Question

There appears to be a myriad of NoSQL databases available these days:

  • CouchDB
  • MongoDB
  • Cassandra
  • Hadoop

There's also a boundary between these tools and tools such as Redis that work as a memcached replacement.

Without hand waving and throwing too many buzz words - my question is the following:

How does one intelligently decide which tool here makes the most sense for their project? Are the projects similar enough to where the answer to this is subjective, eg: Ruby is better than Python or Python is better than Ruby? Or are we talking Apples and oranges here in that they each of them solve different problems?

What's the best way to educate myself on this new trend?

Was it helpful?

Solution

Perhaps one way to think of it is, programming has recently evolved from using one general-purpose language for everything to using the general-purpose language for most things, plus domain-specific languages for the more appropriate parts. For example, you might use Lua to script artificial intelligence of a character in a game.

NoSQL databases might be similar. SQL is the general purpose database with the longest and broadest adoption. While it could be shoehorned to serve many tasks, programmers are beginning to use NoSQL as a domain-specific database when it is more appropriate.

OTHER TIPS

I would argue, that the 4 major players you named do have quite different featuresets and try to solve different problems with different priority.

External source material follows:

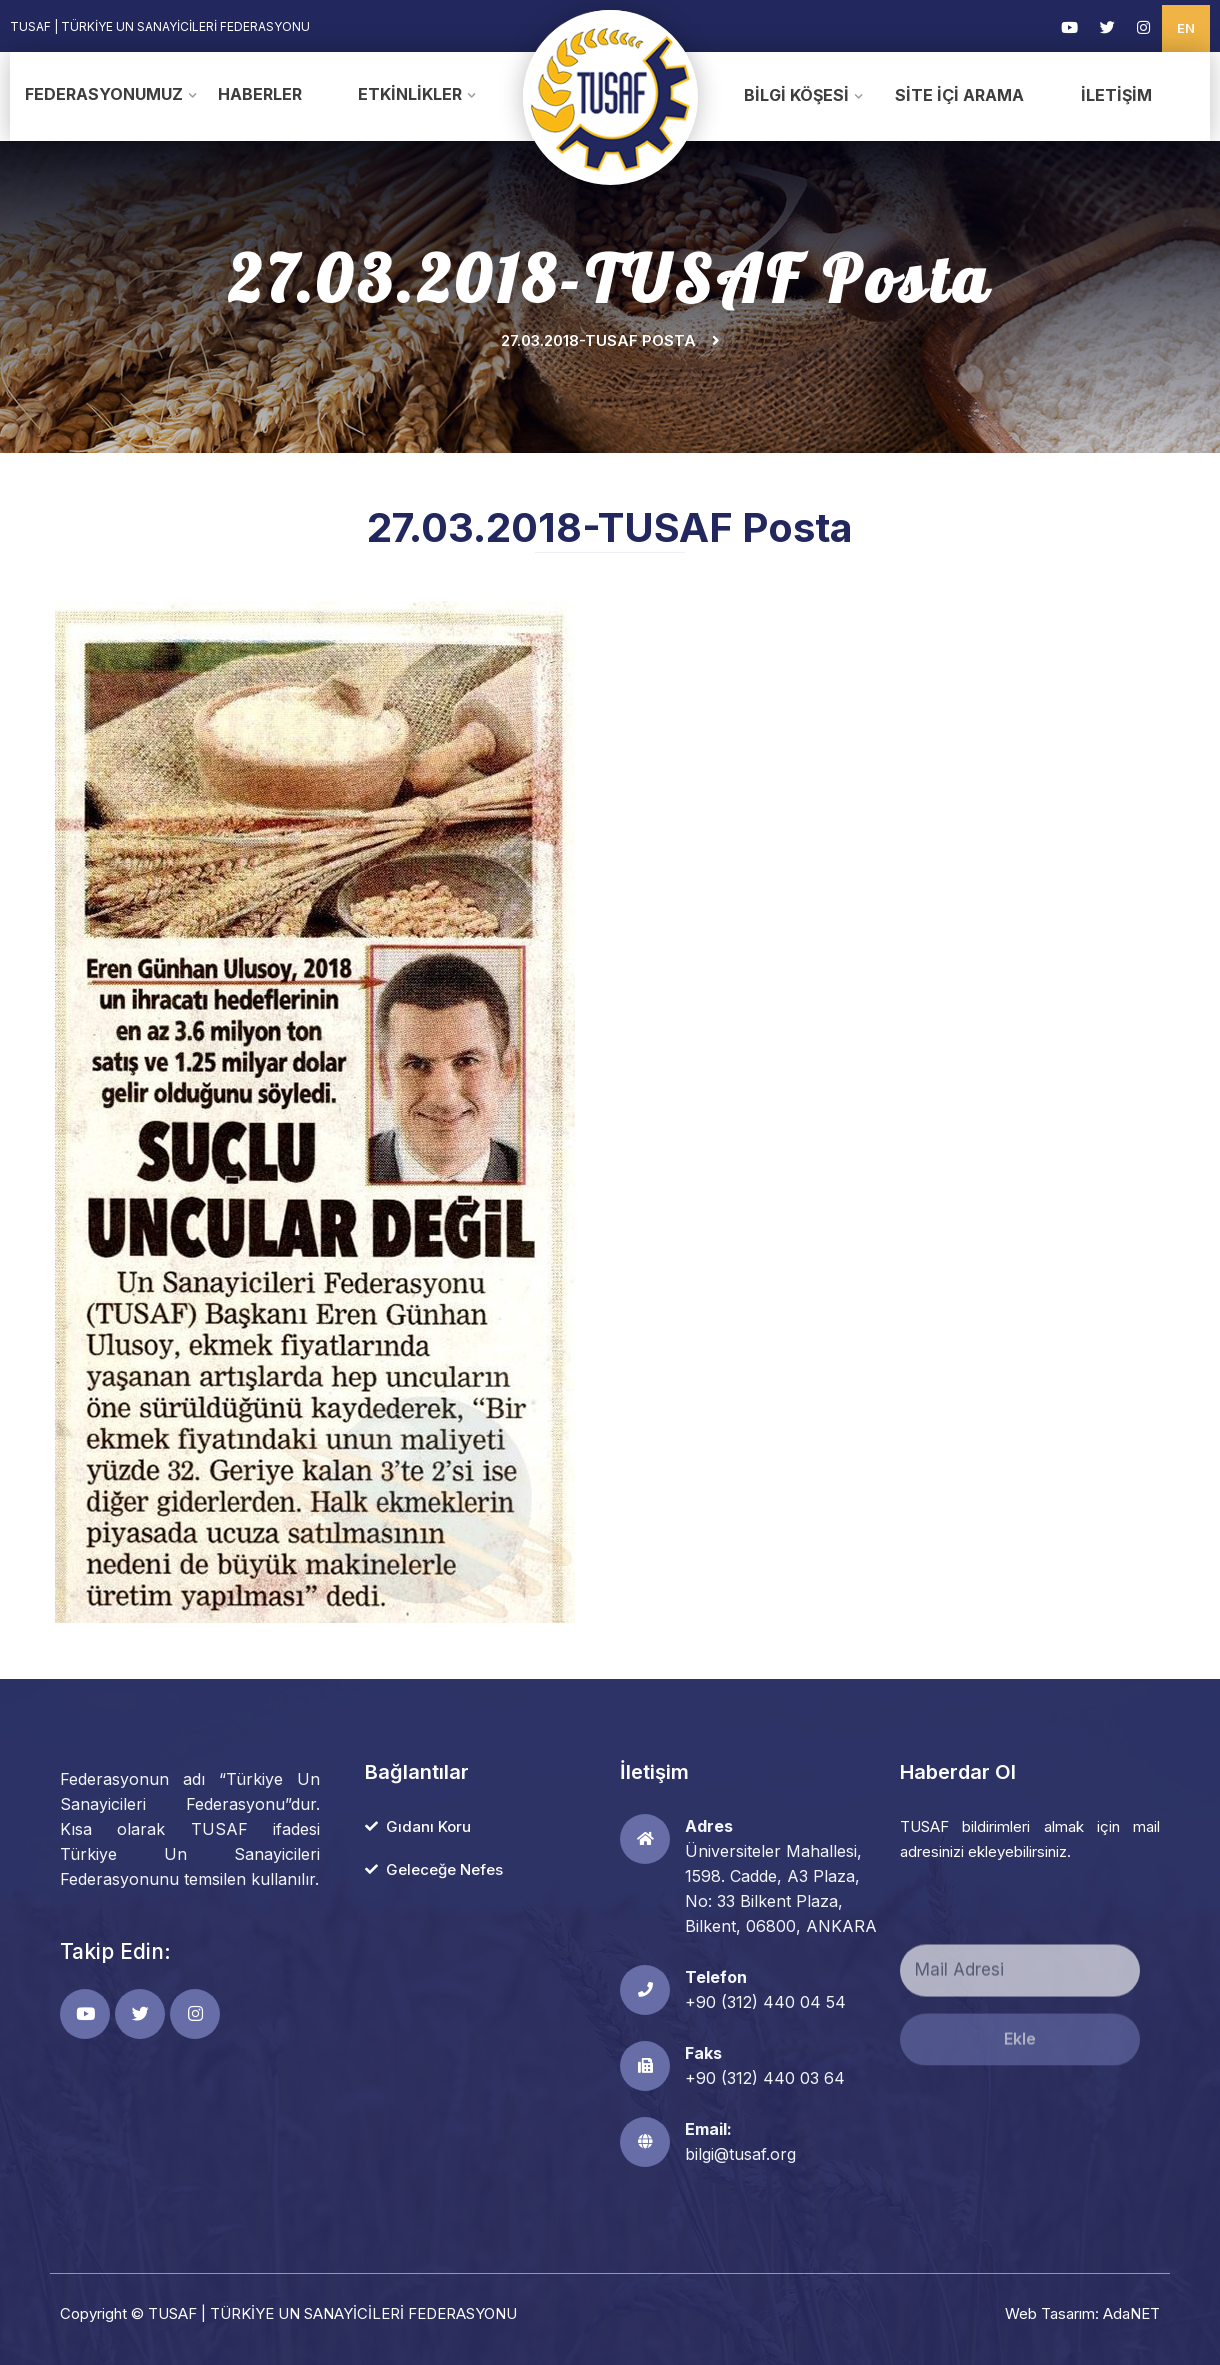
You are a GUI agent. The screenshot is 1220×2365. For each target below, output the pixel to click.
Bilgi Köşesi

For instance, as far as i know Cassandra (and i assume Hadoop) central focus is on large scale installations.

MongoDb tries to be a better scaling alternative to classic SQL servers in providing comparably powerful query functions.

CouchDB's focus is comparably small scale (will not shard at all, "only" replicate), high durability and easy synchronization of data.

You might want to check out http://nosql-database.org/ for some more information.

I am facing pretty much the same problem as you, and i would say there is no real alternative to look at all solutions in detail.

Check out this site: http://cattell.net/datastores/ and in particular the PDF linked at the bottom (CACM Paper). The latter contains an excellent discussion of the relative merits of various data store solutions.

It's easy. NoSQL databases are ACID compliant databases minus some guarantees. So just decide which guarantees you can do without and find the database that fits. If you don't need durability for example, maybe redis is best. Or if you don't need multi-record transactions, then perhaps look into mongodb.